■ What is required
Write the entries out again. Every character must match.

■ Data excerpts

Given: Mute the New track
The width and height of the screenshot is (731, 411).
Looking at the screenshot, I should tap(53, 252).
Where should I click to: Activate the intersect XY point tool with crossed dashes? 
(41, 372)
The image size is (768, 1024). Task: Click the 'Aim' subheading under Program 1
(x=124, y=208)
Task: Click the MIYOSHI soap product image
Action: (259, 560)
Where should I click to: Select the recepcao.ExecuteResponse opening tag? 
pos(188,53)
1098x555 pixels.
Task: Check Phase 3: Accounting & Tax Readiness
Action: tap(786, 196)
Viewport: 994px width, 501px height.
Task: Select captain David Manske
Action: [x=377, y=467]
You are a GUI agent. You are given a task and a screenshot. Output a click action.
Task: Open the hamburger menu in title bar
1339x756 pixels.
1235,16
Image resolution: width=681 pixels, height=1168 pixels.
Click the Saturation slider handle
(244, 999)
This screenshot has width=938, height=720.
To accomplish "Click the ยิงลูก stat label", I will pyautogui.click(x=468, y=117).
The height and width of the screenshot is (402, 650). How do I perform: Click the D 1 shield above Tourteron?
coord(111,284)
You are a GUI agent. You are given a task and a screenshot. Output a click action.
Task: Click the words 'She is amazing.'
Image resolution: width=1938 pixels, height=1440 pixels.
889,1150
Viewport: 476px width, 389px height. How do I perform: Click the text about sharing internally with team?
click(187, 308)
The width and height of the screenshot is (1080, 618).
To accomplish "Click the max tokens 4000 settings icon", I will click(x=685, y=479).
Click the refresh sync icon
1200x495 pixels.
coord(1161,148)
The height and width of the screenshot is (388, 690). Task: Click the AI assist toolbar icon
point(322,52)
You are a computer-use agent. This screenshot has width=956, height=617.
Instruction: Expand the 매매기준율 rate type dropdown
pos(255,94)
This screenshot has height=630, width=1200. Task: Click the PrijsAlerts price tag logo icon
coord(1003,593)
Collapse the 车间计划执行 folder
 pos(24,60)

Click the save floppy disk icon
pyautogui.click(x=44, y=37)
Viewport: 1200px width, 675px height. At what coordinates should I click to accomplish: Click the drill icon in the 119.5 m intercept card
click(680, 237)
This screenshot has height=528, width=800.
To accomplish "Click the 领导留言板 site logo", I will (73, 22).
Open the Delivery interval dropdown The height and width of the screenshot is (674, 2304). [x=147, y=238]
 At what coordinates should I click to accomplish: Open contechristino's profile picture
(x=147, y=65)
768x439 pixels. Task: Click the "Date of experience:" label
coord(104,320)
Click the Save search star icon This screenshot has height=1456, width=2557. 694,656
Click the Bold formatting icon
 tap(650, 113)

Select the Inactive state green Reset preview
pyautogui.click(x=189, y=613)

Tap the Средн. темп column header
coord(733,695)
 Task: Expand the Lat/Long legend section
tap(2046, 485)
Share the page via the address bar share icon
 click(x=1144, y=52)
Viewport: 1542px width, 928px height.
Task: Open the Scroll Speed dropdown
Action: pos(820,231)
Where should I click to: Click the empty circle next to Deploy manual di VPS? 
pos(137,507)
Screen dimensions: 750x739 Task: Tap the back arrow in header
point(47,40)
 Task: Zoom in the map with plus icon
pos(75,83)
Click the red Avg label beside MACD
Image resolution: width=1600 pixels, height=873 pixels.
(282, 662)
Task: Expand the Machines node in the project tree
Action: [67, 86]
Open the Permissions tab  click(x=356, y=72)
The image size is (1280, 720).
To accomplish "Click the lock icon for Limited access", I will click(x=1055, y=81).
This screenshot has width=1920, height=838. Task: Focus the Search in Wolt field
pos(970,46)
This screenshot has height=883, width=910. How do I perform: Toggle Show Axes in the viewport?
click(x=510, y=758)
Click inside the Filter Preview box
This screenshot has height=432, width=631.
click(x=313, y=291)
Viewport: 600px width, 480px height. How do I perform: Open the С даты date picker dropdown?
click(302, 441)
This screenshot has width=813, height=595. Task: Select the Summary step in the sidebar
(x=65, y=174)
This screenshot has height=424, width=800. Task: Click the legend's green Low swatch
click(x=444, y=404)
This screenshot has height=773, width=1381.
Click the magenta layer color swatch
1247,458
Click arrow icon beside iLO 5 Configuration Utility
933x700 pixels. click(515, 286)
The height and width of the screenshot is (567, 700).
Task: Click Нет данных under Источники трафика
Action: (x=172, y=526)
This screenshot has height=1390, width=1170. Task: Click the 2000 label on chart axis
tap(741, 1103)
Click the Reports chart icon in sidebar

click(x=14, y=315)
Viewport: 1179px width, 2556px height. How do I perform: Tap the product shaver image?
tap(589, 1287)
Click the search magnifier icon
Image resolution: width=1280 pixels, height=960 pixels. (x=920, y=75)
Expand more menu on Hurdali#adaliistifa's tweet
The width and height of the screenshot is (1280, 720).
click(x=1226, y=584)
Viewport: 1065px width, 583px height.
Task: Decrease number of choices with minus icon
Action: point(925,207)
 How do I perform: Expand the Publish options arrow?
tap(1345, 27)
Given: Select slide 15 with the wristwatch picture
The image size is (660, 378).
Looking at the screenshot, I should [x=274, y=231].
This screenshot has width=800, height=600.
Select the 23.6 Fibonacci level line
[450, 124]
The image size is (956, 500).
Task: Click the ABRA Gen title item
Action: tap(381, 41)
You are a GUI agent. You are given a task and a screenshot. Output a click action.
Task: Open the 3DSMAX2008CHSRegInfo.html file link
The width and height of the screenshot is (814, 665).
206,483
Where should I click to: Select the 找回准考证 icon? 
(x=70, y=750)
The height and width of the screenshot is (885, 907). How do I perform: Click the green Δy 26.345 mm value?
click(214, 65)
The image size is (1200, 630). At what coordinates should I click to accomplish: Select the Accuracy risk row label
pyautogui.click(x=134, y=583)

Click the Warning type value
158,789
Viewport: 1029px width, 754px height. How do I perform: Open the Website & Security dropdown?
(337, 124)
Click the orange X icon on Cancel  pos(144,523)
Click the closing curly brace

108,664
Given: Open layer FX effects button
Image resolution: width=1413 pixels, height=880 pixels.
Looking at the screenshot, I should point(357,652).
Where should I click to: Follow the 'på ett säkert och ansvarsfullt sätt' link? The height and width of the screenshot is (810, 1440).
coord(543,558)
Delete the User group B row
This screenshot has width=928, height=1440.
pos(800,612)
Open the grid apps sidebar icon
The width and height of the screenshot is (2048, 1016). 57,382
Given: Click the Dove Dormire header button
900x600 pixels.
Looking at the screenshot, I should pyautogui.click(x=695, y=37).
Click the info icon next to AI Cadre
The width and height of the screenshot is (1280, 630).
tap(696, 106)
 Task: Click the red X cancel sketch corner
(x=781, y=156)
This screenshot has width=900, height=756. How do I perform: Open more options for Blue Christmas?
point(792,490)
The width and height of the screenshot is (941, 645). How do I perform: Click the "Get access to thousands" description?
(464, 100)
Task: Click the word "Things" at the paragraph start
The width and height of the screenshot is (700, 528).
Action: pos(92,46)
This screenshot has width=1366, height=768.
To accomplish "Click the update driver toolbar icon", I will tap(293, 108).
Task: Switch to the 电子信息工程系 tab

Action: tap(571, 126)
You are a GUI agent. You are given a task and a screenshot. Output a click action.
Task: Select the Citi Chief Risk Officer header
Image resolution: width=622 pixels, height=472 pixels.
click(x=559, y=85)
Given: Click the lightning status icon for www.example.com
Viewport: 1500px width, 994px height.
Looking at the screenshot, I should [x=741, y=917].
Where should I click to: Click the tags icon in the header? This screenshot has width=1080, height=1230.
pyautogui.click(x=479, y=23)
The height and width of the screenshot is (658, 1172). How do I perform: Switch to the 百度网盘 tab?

■ Exercise response
Given: Mute the New track
The width and height of the screenshot is (731, 411).
Looking at the screenshot, I should tap(53, 252).
Where should I click to: Activate the intersect XY point tool with crossed dashes? 
(41, 372)
The image size is (768, 1024). Task: Click the 'Aim' subheading under Program 1
(x=124, y=208)
Task: Click the MIYOSHI soap product image
Action: (259, 560)
Where should I click to: Select the recepcao.ExecuteResponse opening tag? 
pos(188,53)
1098x555 pixels.
Task: Check Phase 3: Accounting & Tax Readiness
Action: tap(786, 196)
Viewport: 994px width, 501px height.
Task: Select captain David Manske
Action: [x=377, y=467]
You are a GUI agent. You are given a task and a screenshot. Output a click action.
Task: Open the hamburger menu in title bar
1339x756 pixels.
1235,16
Image resolution: width=681 pixels, height=1168 pixels.
Click the Saturation slider handle
(244, 999)
This screenshot has width=938, height=720.
To accomplish "Click the ยิงลูก stat label", I will pyautogui.click(x=468, y=117).
The height and width of the screenshot is (402, 650). How do I perform: Click the D 1 shield above Tourteron?
coord(111,284)
You are a GUI agent. You are given a task and a screenshot. Output a click action.
Task: Click the words 'She is amazing.'
Image resolution: width=1938 pixels, height=1440 pixels.
889,1150
Viewport: 476px width, 389px height. How do I perform: Click the text about sharing internally with team?
click(187, 308)
The width and height of the screenshot is (1080, 618).
To accomplish "Click the max tokens 4000 settings icon", I will click(x=685, y=479).
Click the refresh sync icon
1200x495 pixels.
coord(1161,148)
The height and width of the screenshot is (388, 690). Task: Click the AI assist toolbar icon
point(322,52)
You are a computer-use agent. This screenshot has width=956, height=617.
Instruction: Expand the 매매기준율 rate type dropdown
pos(255,94)
This screenshot has height=630, width=1200. Task: Click the PrijsAlerts price tag logo icon
coord(1003,593)
Collapse the 车间计划执行 folder
 pos(24,60)

Click the save floppy disk icon
pyautogui.click(x=44, y=37)
Viewport: 1200px width, 675px height. At what coordinates should I click to accomplish: Click the drill icon in the 119.5 m intercept card
click(680, 237)
This screenshot has height=528, width=800.
To accomplish "Click the 领导留言板 site logo", I will (73, 22).
Open the Delivery interval dropdown The height and width of the screenshot is (674, 2304). [x=147, y=238]
 At what coordinates should I click to accomplish: Open contechristino's profile picture
(x=147, y=65)
768x439 pixels. Task: Click the "Date of experience:" label
coord(104,320)
Click the Save search star icon This screenshot has height=1456, width=2557. 694,656
Click the Bold formatting icon
 tap(650, 113)

Select the Inactive state green Reset preview
pyautogui.click(x=189, y=613)

Tap the Средн. темп column header
coord(733,695)
 Task: Expand the Lat/Long legend section
tap(2046, 485)
Share the page via the address bar share icon
 click(x=1144, y=52)
Viewport: 1542px width, 928px height.
Task: Open the Scroll Speed dropdown
Action: pos(820,231)
Where should I click to: Click the empty circle next to Deploy manual di VPS? 
pos(137,507)
Screen dimensions: 750x739 Task: Tap the back arrow in header
point(47,40)
 Task: Zoom in the map with plus icon
pos(75,83)
Click the red Avg label beside MACD
Image resolution: width=1600 pixels, height=873 pixels.
(282, 662)
Task: Expand the Machines node in the project tree
Action: [67, 86]
Open the Permissions tab  click(x=356, y=72)
The image size is (1280, 720).
To accomplish "Click the lock icon for Limited access", I will click(x=1055, y=81).
This screenshot has width=1920, height=838. Task: Focus the Search in Wolt field
pos(970,46)
This screenshot has height=883, width=910. How do I perform: Toggle Show Axes in the viewport?
click(x=510, y=758)
Click inside the Filter Preview box
This screenshot has height=432, width=631.
click(x=313, y=291)
Viewport: 600px width, 480px height. How do I perform: Open the С даты date picker dropdown?
click(302, 441)
This screenshot has width=813, height=595. Task: Select the Summary step in the sidebar
(x=65, y=174)
This screenshot has height=424, width=800. Task: Click the legend's green Low swatch
click(x=444, y=404)
This screenshot has height=773, width=1381.
Click the magenta layer color swatch
1247,458
Click arrow icon beside iLO 5 Configuration Utility
933x700 pixels. click(515, 286)
The height and width of the screenshot is (567, 700).
Task: Click Нет данных under Источники трафика
Action: (x=172, y=526)
This screenshot has height=1390, width=1170. Task: Click the 2000 label on chart axis
tap(741, 1103)
Click the Reports chart icon in sidebar

click(x=14, y=315)
Viewport: 1179px width, 2556px height. How do I perform: Tap the product shaver image?
tap(589, 1287)
Click the search magnifier icon
Image resolution: width=1280 pixels, height=960 pixels. (x=920, y=75)
Expand more menu on Hurdali#adaliistifa's tweet
The width and height of the screenshot is (1280, 720).
click(x=1226, y=584)
Viewport: 1065px width, 583px height.
Task: Decrease number of choices with minus icon
Action: point(925,207)
 How do I perform: Expand the Publish options arrow?
tap(1345, 27)
Given: Select slide 15 with the wristwatch picture
The image size is (660, 378).
Looking at the screenshot, I should [x=274, y=231].
This screenshot has width=800, height=600.
Select the 23.6 Fibonacci level line
[450, 124]
The image size is (956, 500).
Task: Click the ABRA Gen title item
Action: tap(381, 41)
You are a GUI agent. You are given a task and a screenshot. Output a click action.
Task: Open the 3DSMAX2008CHSRegInfo.html file link
The width and height of the screenshot is (814, 665).
206,483
Where should I click to: Select the 找回准考证 icon? 
(x=70, y=750)
The height and width of the screenshot is (885, 907). How do I perform: Click the green Δy 26.345 mm value?
click(214, 65)
The image size is (1200, 630). At what coordinates should I click to accomplish: Select the Accuracy risk row label
pyautogui.click(x=134, y=583)

Click the Warning type value
158,789
Viewport: 1029px width, 754px height. How do I perform: Open the Website & Security dropdown?
(337, 124)
Click the orange X icon on Cancel  pos(144,523)
Click the closing curly brace

108,664
Given: Open layer FX effects button
Image resolution: width=1413 pixels, height=880 pixels.
Looking at the screenshot, I should point(357,652).
Where should I click to: Follow the 'på ett säkert och ansvarsfullt sätt' link? The height and width of the screenshot is (810, 1440).
coord(543,558)
Delete the User group B row
This screenshot has width=928, height=1440.
pos(800,612)
Open the grid apps sidebar icon
The width and height of the screenshot is (2048, 1016). 57,382
Given: Click the Dove Dormire header button
900x600 pixels.
Looking at the screenshot, I should pyautogui.click(x=695, y=37).
Click the info icon next to AI Cadre
The width and height of the screenshot is (1280, 630).
tap(696, 106)
 Task: Click the red X cancel sketch corner
(x=781, y=156)
This screenshot has width=900, height=756. How do I perform: Open more options for Blue Christmas?
point(792,490)
The width and height of the screenshot is (941, 645). How do I perform: Click the "Get access to thousands" description?
(464, 100)
Task: Click the word "Things" at the paragraph start
The width and height of the screenshot is (700, 528).
Action: pos(92,46)
This screenshot has width=1366, height=768.
To accomplish "Click the update driver toolbar icon", I will tap(293, 108).
Task: Switch to the 电子信息工程系 tab

Action: tap(571, 126)
You are a GUI agent. You are given a task and a screenshot. Output a click action.
Task: Select the Citi Chief Risk Officer header
Image resolution: width=622 pixels, height=472 pixels.
click(x=559, y=85)
Given: Click the lightning status icon for www.example.com
Viewport: 1500px width, 994px height.
Looking at the screenshot, I should [x=741, y=917].
Where should I click to: Click the tags icon in the header? This screenshot has width=1080, height=1230.
pyautogui.click(x=479, y=23)
The height and width of the screenshot is (658, 1172). How do I perform: Switch to the 百度网盘 tab?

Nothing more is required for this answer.